There are definitely some problems, but I do think that we know the Universe outside of the way that we perceive it to some extent with the natural sciences. That knowledge is necessarily counter-intuitive and confusing, since it involves exploring things that we can't perceive and principles that can't be reduced easily to say "what" they are. There's no real comprehension, in the way that you might comprehend physical laws closer to human experience, but we can still know the underlying principles and use them to make accurate predictions of what will happen next.
Quote:That's why a dream tree can be as convincing as a "real" one. It's also why we should always be suspicious of things we take as real just because they seem to be. We are too fallible to reliably make that determination.

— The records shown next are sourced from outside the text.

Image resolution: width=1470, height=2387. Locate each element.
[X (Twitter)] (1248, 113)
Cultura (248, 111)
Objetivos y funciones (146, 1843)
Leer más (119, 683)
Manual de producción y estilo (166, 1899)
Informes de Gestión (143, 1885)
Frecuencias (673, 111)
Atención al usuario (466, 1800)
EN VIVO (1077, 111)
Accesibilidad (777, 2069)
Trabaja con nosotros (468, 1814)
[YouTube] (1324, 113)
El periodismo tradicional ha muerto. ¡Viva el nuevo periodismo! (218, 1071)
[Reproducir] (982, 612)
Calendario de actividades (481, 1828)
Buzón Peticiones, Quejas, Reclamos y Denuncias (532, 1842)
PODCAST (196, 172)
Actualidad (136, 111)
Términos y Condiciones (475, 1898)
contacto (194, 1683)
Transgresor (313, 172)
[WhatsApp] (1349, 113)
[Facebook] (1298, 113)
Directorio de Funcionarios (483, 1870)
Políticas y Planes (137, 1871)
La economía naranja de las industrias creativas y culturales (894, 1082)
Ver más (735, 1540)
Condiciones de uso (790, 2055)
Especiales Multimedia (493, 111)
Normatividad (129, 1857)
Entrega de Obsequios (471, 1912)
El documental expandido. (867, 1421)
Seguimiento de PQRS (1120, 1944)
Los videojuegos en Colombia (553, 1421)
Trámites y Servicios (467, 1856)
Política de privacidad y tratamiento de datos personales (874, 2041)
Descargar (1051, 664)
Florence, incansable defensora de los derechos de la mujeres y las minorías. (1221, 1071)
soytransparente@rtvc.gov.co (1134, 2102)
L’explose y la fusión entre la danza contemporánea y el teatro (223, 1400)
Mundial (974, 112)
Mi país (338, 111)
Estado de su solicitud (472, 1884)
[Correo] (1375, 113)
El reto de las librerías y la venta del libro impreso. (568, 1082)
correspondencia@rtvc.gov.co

I've very seldom had dreams that were even completely convincing at the moment, but I understand that most people do, so I'll go with that. I find some difficulty in assuming that everything is a dream, because for everything to be a dream, everything would have to be composed of a being's thought process (or of some thought process that was the basic nature of reality). It seems illogical that the basic nature of reality would be something that could be other than it is. You can get away with the potential for something to be different when you talk about the physical world (because a lack of precision regarding how things "are" appears to be a logical necessity for the Universe on a very small scale, and that can lead to extremely large-scale phenomena like the Universe if everything works out the right way), but there's nothing that would justify the complexity of a dream being basic.